• **Work task**: Here, set down only the lines between the line that contains "Click empty space" and the final line of the material, both included, exactly as written. Skip the pictures.

• **Data supplied**:
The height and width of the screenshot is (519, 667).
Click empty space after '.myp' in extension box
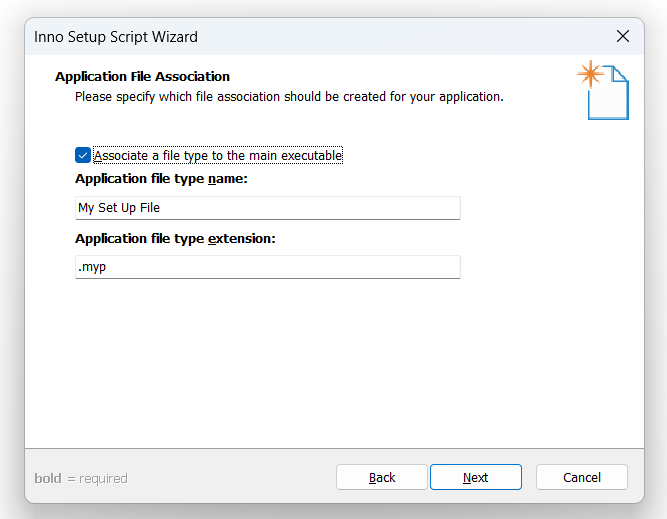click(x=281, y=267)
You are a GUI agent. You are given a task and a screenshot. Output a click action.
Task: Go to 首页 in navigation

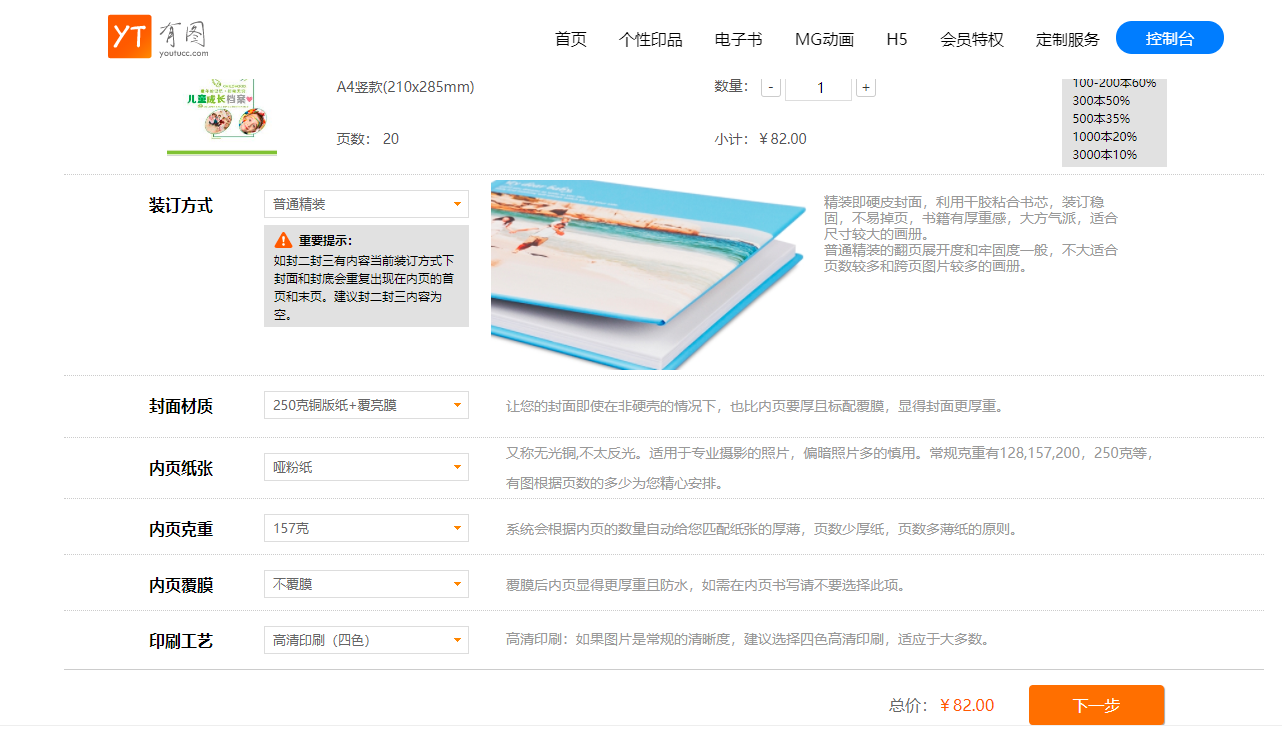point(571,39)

• **Response to the exercise**:
Click empty space after '.myp' in extension box
click(x=281, y=267)
You are a GUI agent. You are given a task and a screenshot. Output a click action.
Task: Go to 首页 in navigation

point(571,39)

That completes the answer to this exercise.